It’s in the Genes – Corporate DNA in the Internet Age

“I’m going to have to let you go” are dreaded words in one’s career. But hearing them after stellar performance reviews, successful projects, or that one big sale can send one reeling. But in a surprisingly high number, this is what’s happening due to violations of employers’ Internet use policies. The affected employees are faced with personal and professional turmoil, especially with the confidential nature of such dismissals. Paranoia and mystery can run rampant for a very long time, shaking up teams and other employees.

But the risks of not having or enforcing use policies can have wider and more expensive results including legal liabilities such as sexual harassment and wrongful termination lawsuits, lost productivity, PR headaches, lost revenues, wasted computer resources, security breaches, and more.

Avoiding these situations requires diligence, open communications, and intelligent use of available technology. Advice from legal counsel can give you the specifics for your firm. I’m no attorney, but many of the facts are pretty clear.

Many firms are turning to electronic surveillance as a first line of defense, seeking to locate problems early. Use is widespread, and it’s growing. A recent survey of 526 mid to large sized companies done by the American Management Association found that 76% were monitoring their workers’ Internet connections and 65% were using software to block inappropriate websites, and smaller firms weren’t far behind. This number is expected to grow rapidly in the coming years. In addition, high quality spam and virus blocking systems can prevent pornographic or offensive emails from ever entering your company network at all.

Only 10 years ago, conversations on the phone or in the hallways were forgotten quickly, introducing reasonable doubt if ever questioned in a legal context. But now these conversations, conducted electronically, are woven into the history of a company via electronic logging and backups. Nancy Flynn, executive director of the ePolicy Institute, puts it this way “There are three main reasons employers monitor employees: legal liability issues, employee productivity and security breaches. For example, e-mail creates a written business record, and employers are becoming increasingly aware that e-mail and Internet activity is the electronic equivalent of DNA evidence. If a company is sued or investigated by a regulatory agency, you can take it to the bank that e-mail will be subpoenaed.”

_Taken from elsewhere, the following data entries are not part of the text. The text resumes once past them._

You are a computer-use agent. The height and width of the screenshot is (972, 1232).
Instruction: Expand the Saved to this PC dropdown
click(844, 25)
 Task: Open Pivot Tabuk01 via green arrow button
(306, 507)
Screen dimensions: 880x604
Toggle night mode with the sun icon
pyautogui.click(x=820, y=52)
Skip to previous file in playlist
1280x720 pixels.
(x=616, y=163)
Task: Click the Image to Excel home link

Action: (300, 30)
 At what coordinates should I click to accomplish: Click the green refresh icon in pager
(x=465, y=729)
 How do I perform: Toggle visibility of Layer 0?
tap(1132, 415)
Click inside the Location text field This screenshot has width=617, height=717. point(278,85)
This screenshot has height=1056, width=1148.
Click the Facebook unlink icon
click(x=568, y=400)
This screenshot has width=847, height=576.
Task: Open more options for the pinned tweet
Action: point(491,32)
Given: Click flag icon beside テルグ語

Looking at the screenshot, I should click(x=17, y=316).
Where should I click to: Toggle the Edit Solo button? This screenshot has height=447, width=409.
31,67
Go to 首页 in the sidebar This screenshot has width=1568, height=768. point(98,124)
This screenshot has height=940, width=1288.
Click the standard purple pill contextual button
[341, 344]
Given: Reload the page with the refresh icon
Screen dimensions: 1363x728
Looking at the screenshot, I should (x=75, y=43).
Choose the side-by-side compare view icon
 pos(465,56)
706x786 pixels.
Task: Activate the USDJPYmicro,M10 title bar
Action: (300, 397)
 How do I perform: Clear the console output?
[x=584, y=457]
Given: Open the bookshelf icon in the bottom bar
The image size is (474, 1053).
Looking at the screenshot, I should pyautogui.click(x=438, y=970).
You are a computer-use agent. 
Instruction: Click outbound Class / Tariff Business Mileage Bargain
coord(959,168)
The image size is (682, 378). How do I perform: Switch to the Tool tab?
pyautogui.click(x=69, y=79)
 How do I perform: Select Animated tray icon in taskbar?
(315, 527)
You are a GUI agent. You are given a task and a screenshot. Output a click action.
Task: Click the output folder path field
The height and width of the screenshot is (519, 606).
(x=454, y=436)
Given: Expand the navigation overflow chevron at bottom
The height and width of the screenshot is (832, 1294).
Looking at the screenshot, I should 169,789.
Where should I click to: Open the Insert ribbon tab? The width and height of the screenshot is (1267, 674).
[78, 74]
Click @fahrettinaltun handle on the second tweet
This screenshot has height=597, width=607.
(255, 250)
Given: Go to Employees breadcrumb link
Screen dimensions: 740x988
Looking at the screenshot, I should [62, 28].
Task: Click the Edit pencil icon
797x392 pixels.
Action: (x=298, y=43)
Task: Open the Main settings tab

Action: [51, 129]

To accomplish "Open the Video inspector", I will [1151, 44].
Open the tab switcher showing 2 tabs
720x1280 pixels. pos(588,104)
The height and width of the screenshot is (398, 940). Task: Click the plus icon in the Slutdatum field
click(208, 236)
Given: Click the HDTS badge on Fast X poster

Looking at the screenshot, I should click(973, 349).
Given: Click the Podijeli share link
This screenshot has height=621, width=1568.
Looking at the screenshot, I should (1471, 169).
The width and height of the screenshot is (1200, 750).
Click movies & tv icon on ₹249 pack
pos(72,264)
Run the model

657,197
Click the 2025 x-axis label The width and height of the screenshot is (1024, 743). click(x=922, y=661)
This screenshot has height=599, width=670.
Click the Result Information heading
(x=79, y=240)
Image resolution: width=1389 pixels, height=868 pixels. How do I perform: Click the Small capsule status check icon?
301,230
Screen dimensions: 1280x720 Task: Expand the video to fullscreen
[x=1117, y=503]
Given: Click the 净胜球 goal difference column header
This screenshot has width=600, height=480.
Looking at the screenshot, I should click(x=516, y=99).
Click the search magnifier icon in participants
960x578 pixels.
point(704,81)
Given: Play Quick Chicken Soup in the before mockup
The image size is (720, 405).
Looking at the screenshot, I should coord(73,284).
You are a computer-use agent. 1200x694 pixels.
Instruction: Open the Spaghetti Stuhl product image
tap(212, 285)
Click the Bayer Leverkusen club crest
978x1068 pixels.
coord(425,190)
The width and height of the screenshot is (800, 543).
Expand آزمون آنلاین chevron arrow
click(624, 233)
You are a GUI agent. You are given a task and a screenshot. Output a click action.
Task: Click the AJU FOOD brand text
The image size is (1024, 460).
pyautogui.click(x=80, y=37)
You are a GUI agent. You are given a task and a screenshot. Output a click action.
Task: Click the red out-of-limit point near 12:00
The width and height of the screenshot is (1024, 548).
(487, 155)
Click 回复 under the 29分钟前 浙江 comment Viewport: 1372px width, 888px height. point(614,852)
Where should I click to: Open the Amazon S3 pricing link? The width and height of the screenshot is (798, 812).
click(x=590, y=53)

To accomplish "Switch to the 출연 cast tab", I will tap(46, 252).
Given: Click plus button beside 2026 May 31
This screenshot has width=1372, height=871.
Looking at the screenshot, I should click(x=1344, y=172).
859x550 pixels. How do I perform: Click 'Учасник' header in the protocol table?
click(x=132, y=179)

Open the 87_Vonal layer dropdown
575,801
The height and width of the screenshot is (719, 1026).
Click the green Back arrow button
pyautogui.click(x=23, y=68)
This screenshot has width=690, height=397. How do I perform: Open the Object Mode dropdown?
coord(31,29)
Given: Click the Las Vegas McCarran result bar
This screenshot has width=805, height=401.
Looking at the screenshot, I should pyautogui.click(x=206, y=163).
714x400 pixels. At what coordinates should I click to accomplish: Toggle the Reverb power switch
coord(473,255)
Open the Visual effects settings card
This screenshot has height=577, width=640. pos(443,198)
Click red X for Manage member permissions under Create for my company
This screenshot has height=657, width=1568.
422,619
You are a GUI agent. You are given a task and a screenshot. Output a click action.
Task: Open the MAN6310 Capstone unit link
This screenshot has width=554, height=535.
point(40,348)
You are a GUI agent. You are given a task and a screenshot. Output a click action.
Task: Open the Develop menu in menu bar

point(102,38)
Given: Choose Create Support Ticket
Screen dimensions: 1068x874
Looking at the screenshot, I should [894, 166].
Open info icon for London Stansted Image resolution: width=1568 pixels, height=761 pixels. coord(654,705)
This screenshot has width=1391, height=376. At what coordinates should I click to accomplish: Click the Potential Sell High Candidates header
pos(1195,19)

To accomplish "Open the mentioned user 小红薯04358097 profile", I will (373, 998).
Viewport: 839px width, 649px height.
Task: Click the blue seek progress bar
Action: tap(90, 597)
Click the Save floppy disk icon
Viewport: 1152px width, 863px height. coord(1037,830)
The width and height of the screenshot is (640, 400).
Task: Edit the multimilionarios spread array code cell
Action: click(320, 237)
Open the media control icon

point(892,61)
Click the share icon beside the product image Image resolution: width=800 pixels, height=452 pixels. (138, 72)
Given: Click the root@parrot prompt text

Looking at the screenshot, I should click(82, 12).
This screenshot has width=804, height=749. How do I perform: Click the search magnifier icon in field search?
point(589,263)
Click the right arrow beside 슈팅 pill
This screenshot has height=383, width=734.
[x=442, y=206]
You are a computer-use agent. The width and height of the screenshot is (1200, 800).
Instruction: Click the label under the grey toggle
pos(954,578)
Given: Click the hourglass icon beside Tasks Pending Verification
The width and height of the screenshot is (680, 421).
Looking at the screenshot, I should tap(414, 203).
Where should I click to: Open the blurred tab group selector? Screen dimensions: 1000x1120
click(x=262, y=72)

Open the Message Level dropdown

One of the early reasons for inappropriate use on the web was the availability of high speed connections at work, but even with high speed connections at home, some employees are not getting the message. Though most employees are aware (85%) of monitoring, fully 25% of the firms in the survey had fired employees for inappropriate Internet use and one in five had email subpoenaed by law enforcement. It’s clear that we must look beyond fancy software to solve the problem for us.

A proven method to avoid problems is rather old-fashioned. Clear, consistent communication about what is expected from employees. This is usually done in the form of written policies and some sort of signature. Having consent can be important if a problem emerges, even if it’s implied through policies. “Employers should notify employees that they are being monitored, what type of monitoring is being done, and how data from monitoring will be used.” says Beth Givens, executive director of the Privacy Rights Clearinghouse. Employees also should know that accidental viewing of offensive material is not something to worry about – as it happens to us all sometimes.

All types of electronic communications are subject to risks and you, with legal counsel, should have a policy covering their use. An outside consultant can be used to help educate the manager or executive in the best ways to present the information, but should not be used to deliver it to employees in my opinion. In addition, I recommend examples of violations along with more generic “common sense” expectations.

I would encourage some sort of automated reminder mechanism as well. Email reminders can be set to send “reports” to employees on a regular basis with information about numbers of emails sent, pages visited, or a simple note. A gentle reminder keeps the rules on the minds of the users with regular frequency. “Yep, they’re still monitoring.” The message should be matter-of-fact and straightforward – not oppressive in tone.

The Federal Wiretap Act provides allows (via some rather elegant technicalities) employers to monitor email and IM communications in the workplace under many conditions. Other laws protect employee’s private communications, such as access to an employee’s web-based email services, such as Gmail or Yahoo! Email. It might make sense to ask employees to use those services for personal, for example, in your policy, to provide a clear delineation between personal and company email.

While it might seem awkward to discuss with your staff, done properly, these policy distributions can be used in a very positive light. Use them to strengthen the trust and respect within your team and to protect all employees from the damage of one bad apple.